Beneath that high-level response, there were specific recommendations. They included focusing on towns or postcodes with high level offending and looking at ‘place-based’ approaches; looking to schools as a means of identifying children in need of support; establishing alternative facilities to address offending behaviour where children have problems related to disability, substance abuse or mental illness; working across agencies to share information; supporting transition back to normal life after custody; and setting high targets for reducing the number of children entering detention for the first time.

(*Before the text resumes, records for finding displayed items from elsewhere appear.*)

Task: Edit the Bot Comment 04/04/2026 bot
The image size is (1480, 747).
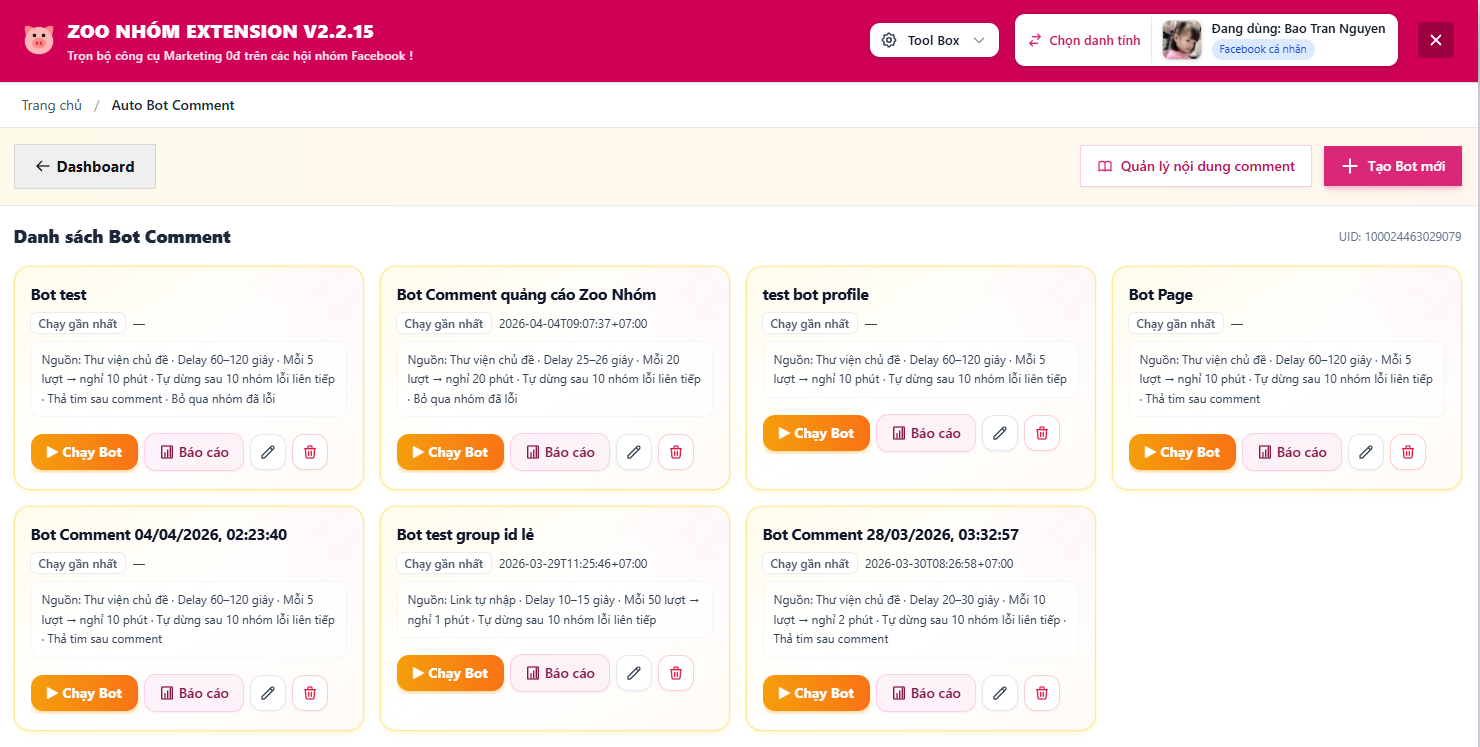Action: (x=267, y=693)
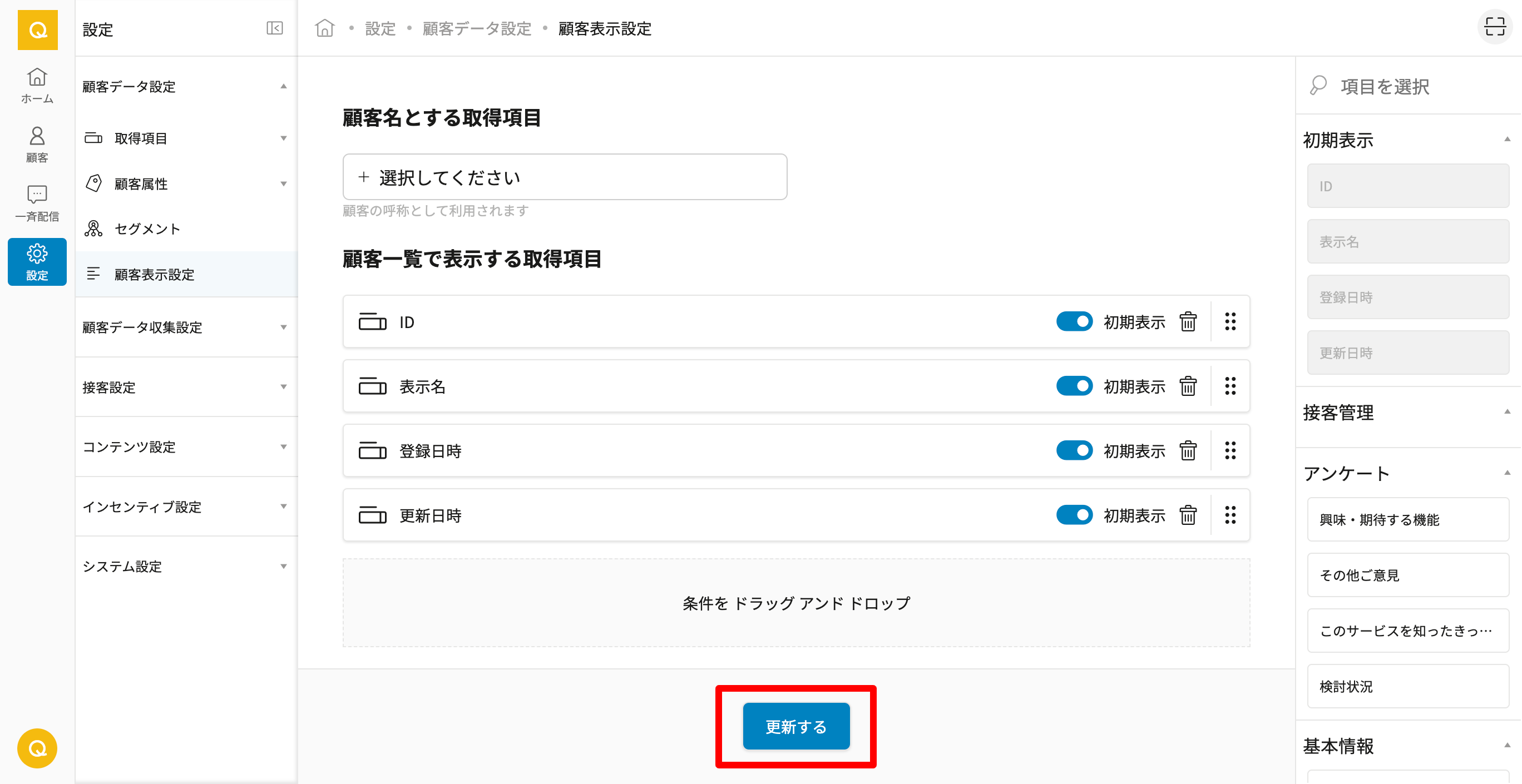Open the セグメント menu item

147,229
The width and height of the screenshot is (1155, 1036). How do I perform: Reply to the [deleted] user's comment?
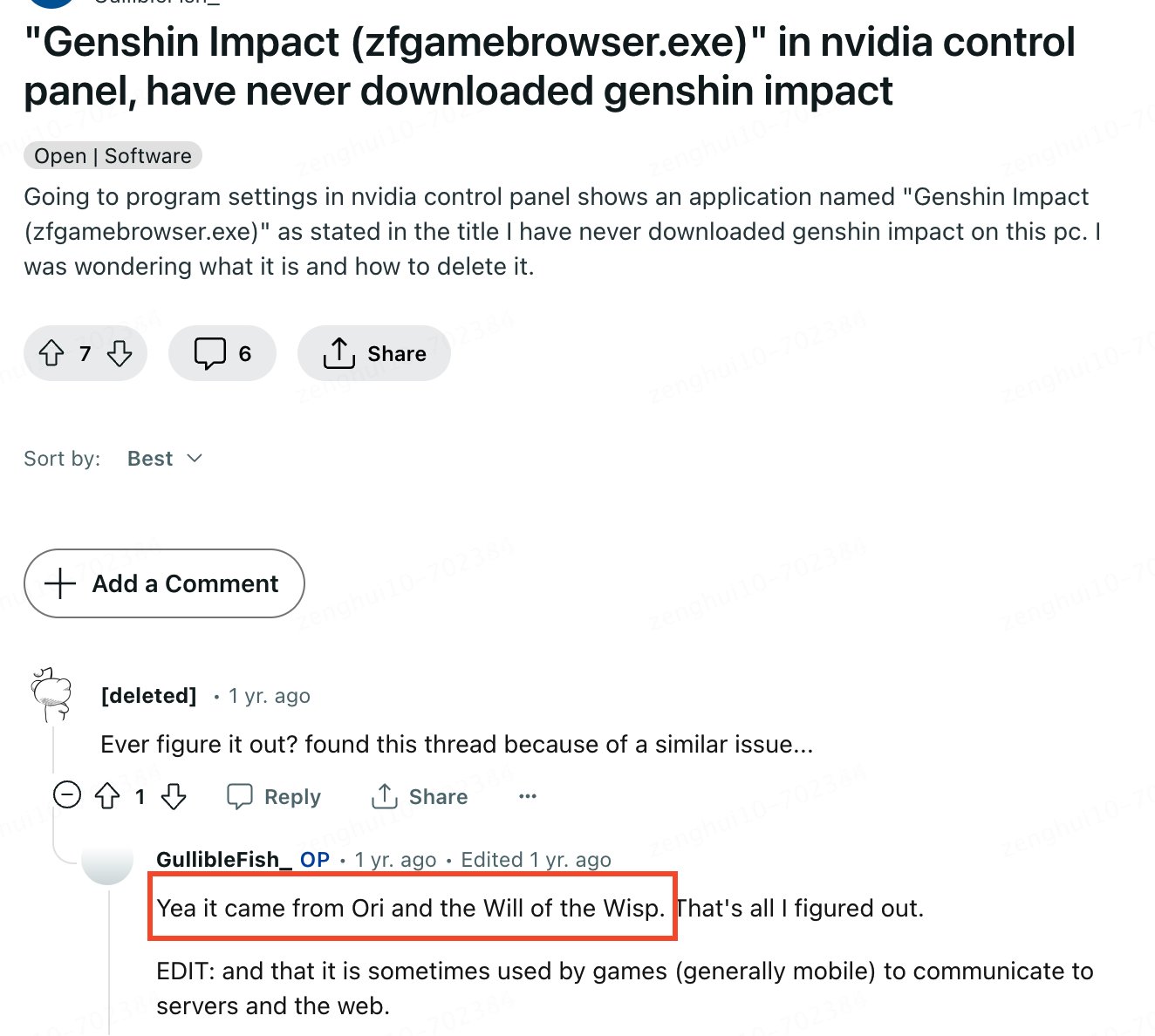click(274, 796)
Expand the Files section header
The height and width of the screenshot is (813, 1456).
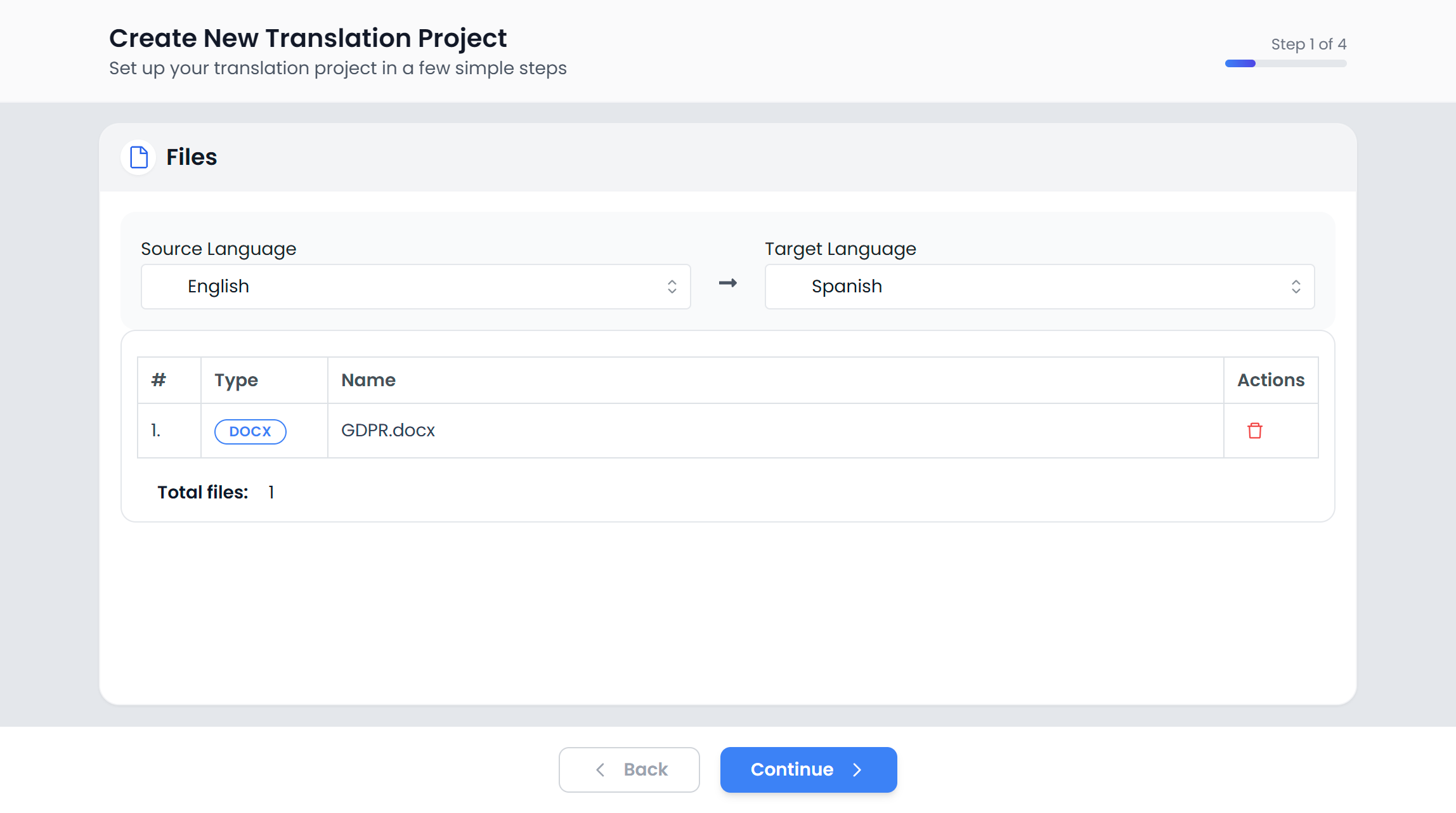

There are many more recommendations, but one can see the theme: if the need occurs in isolated pockets, identify it early and support families and children, rather than keeping with a reactive approach.

I have walked through the Brisbane watch house and seen the children, and it is a harrowing experience. The place is a cramped high-security stopgap for dangerous prisoners, and it was certainly not built for children. There is no natural light. There is no exercise yard (just a little tiled courtyard that’s at most 8 metres x 8 metres). There is no privacy because there are 160 cameras through that place. Police officers will tell you that the nights on the weekends are the worst. It’s a dark, scary place with adult prisoners wailing and bleeding or yelling obscenities, and I can only imagine what they are whispering to the children in nearby cells. It is the department that has made the decision to put these children in the watch house but it is the police that are left to make it happen. The department has attempted to improve the conditions at the watch houses but, frankly, they are polishing something that will never come up shiny. So the children stay. Decompensating. Bored. Powerless. Isolated from their parents. Surrounded by adult prisoners.

The department has been asked to provide a plan, or at least a deadline, for removing the children, but neither has been forthcoming. I suspect that it is resigned to allowing the problem to continue until at least late 2020, when the new facilities may be built. But that’s outrageous. Even if there are only 50 kids in the watch house each week until that time, that’s roughly 3000 Queensland children who will have been harmed, perhaps irreparably, and pressed down a path of miserable, criminal behaviour when they could have been diverted to much happier pursuits.

That is a very long way from a gold-star performance.

Damien Atkinson, OAM, QC is a barrister and Queensland’s Youth Advocacy Centre Chair.